• Soja - ISIN: US12492A1079
    Börse: ARIVA Indikation / Kursstand: 1.429,09 US¢/bu.

Frankfurt (GodmodeTrader.de) - Gestern war dem Sojabohnenpreis noch ein kleiner Anstieg gelungen, heute Morgen notiert er leicht im Minus. Seit Monaten bewegt sich der Sojabohnenpreis unter Schwankungen auf hohem Niveau quasi seitwärts. Tatsächlich gibt es derzeit mehrere Aspekte, die mittelfristig die Lage am Sojabohnenmarkt nicht unwesentlich beeinflussen werden, noch aber wenig absehbar sind, wie Commerzbank-Analystin Michaela Helbing-Kuhl in der aktuellen Ausgabe von „TagesInfo Rohstoffe“ schreibt.

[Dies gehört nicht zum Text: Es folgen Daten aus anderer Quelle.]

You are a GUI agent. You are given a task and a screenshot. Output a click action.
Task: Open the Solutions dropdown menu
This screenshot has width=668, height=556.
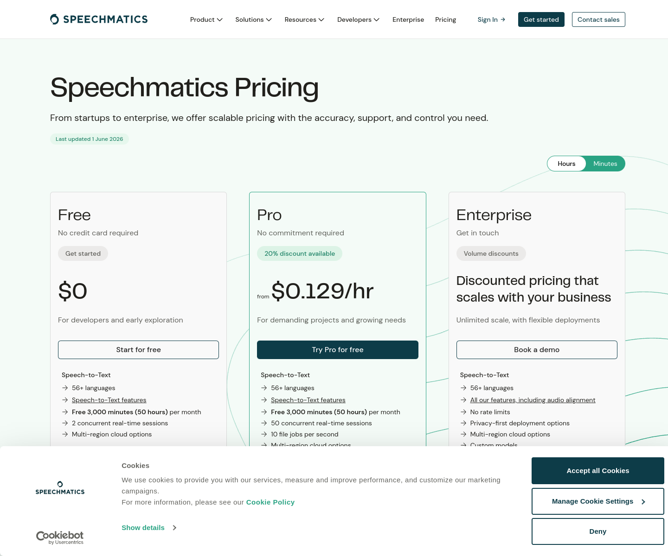254,19
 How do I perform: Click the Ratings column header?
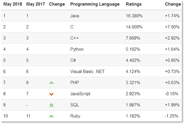coord(133,4)
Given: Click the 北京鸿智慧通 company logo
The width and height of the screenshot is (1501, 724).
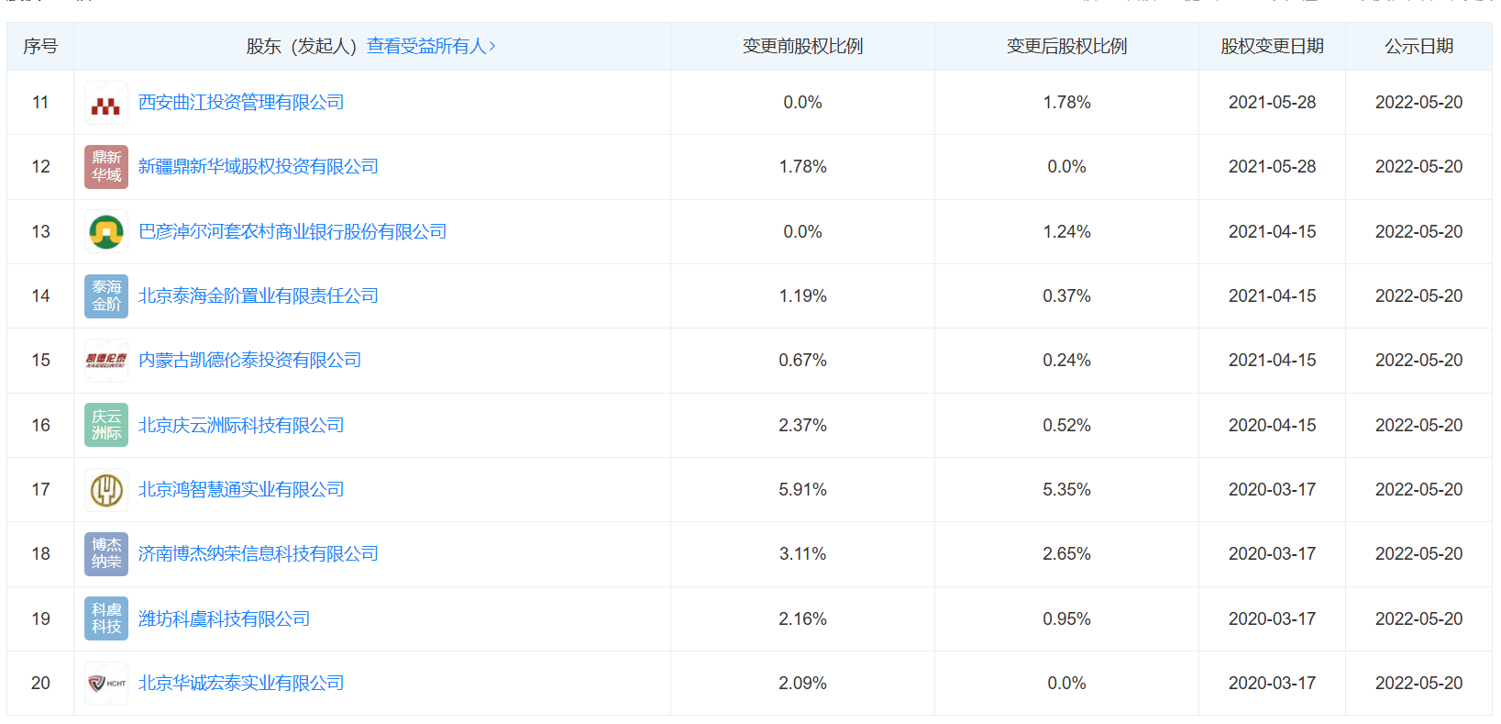Looking at the screenshot, I should coord(106,490).
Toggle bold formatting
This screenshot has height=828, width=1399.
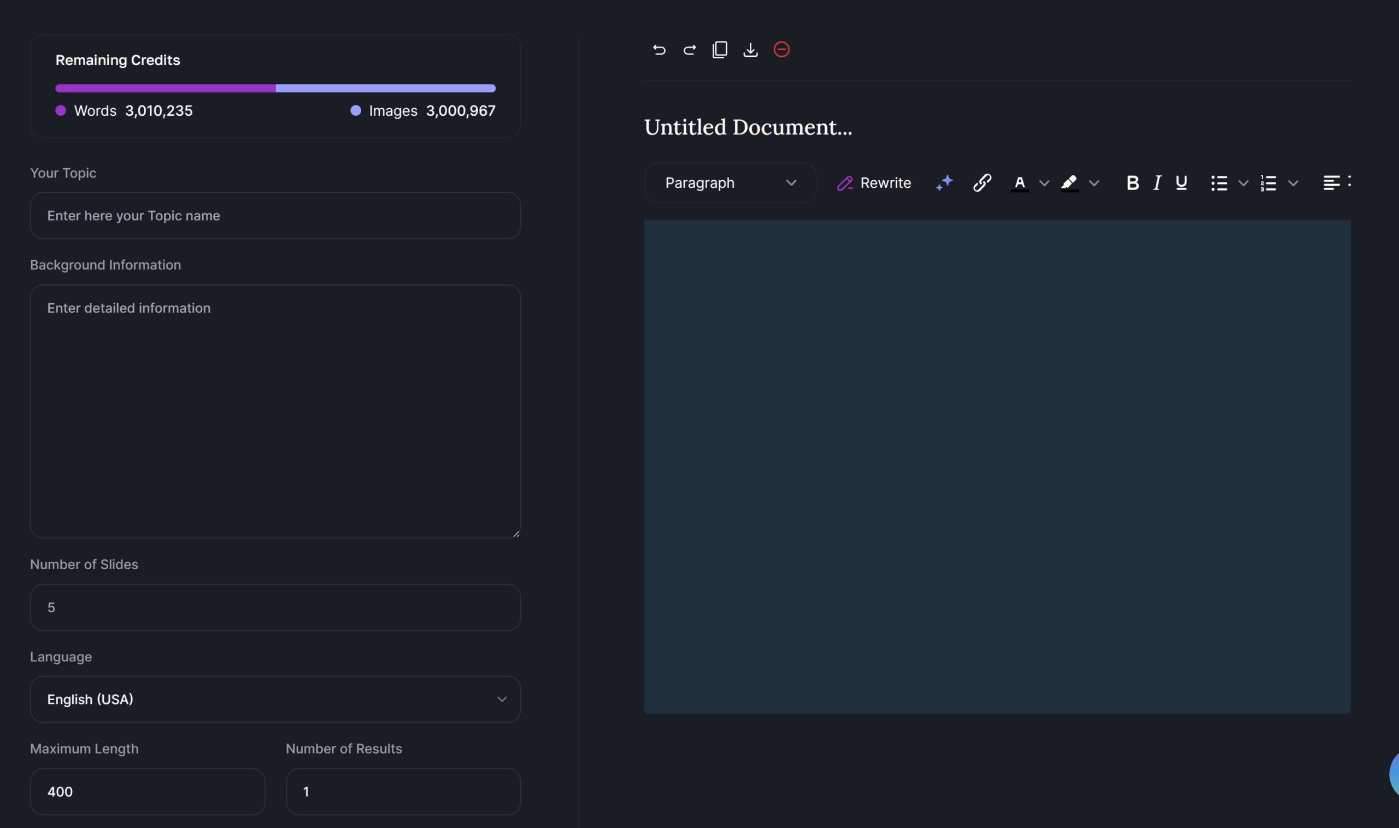pos(1132,182)
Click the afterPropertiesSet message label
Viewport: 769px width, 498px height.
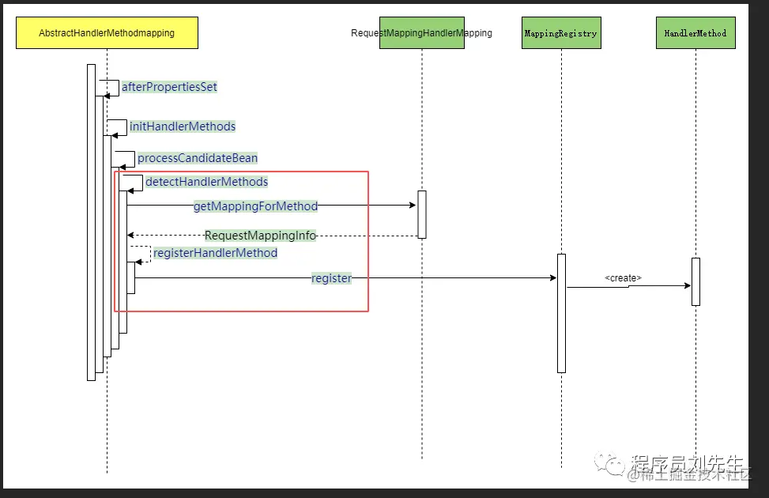tap(169, 87)
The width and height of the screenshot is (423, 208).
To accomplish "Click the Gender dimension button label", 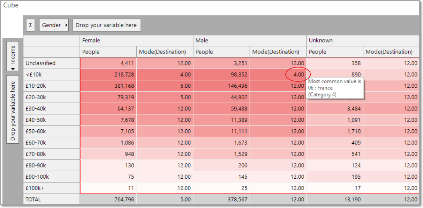I will (51, 25).
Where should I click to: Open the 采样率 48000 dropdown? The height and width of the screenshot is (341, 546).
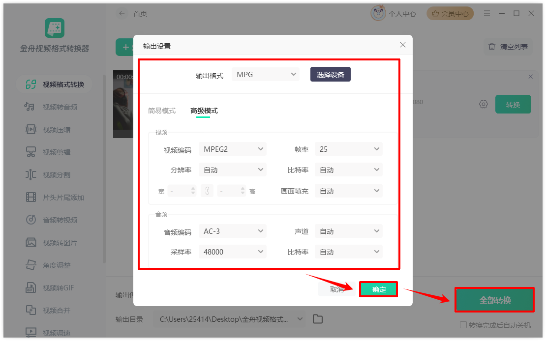pos(233,252)
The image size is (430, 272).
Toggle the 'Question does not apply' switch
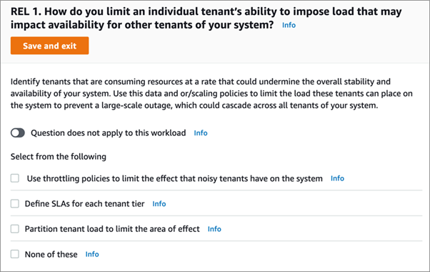(18, 133)
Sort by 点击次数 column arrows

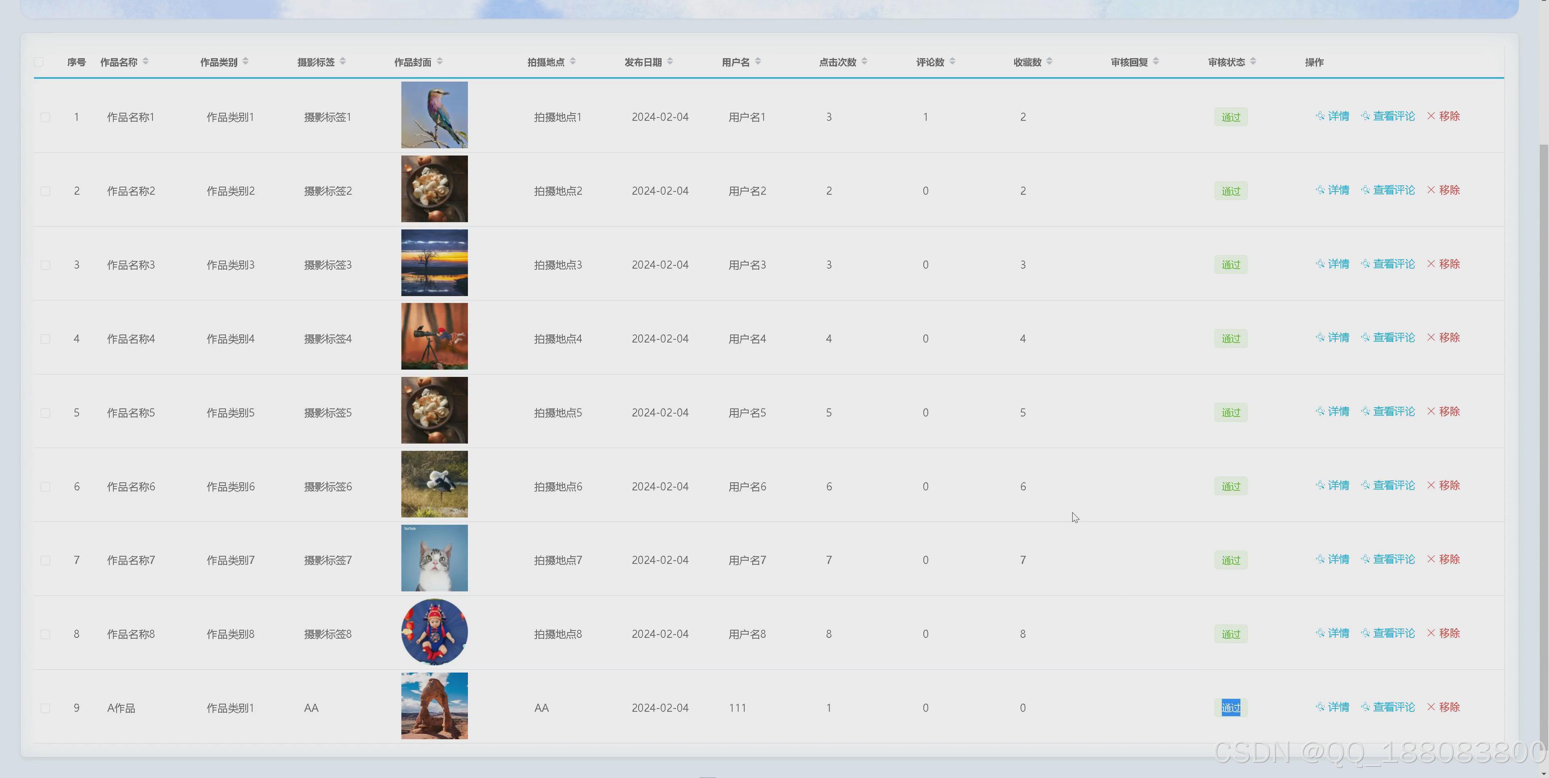pyautogui.click(x=864, y=61)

Dazu gehörten die Entscheidungen der US-Landwirte zur Flächenaufteilung für die Ernten 2021/22. Gestern sei eine weitere Umfrage hierzu erschienen, dieses Mal vom Farm Futures Magazin. Die Sojabohnenfläche dürfte demnach mit 88,5 Millionen Morgen (plus 6,5 Prozent) leicht unter der USDA-Annahme bleiben. Wie eine Umfrage von Pro Farmer lasse sie dagegen mit 93,6 Millionen Morgen (plus drei Prozent gegenüber dem Vorjahr) eine etwas höhere Maisfläche erwarten als sie das USDA in seiner ersten Schätzung auf der Prognosekonferenz im Februar angesetzt habe. Es wäre zudem die größte Maisfläche seit 2016, heißt es weiter.

„Bis die Saat im Boden ist, dauert es noch eine ganze Weile und die Witterung bleibt als Thema sowieso ein Dauerbrenner. Bisher sind die Aussichten für die Aussaat recht gut, in einigen südlichen Staaten hat die Maisaussaat schon begonnen. Landesweit richtig Fahrt aufnehmen wird sie aber erst im April, die Sojabohnenaussaat sogar erst im Mai“, so Helbing-Kuhl.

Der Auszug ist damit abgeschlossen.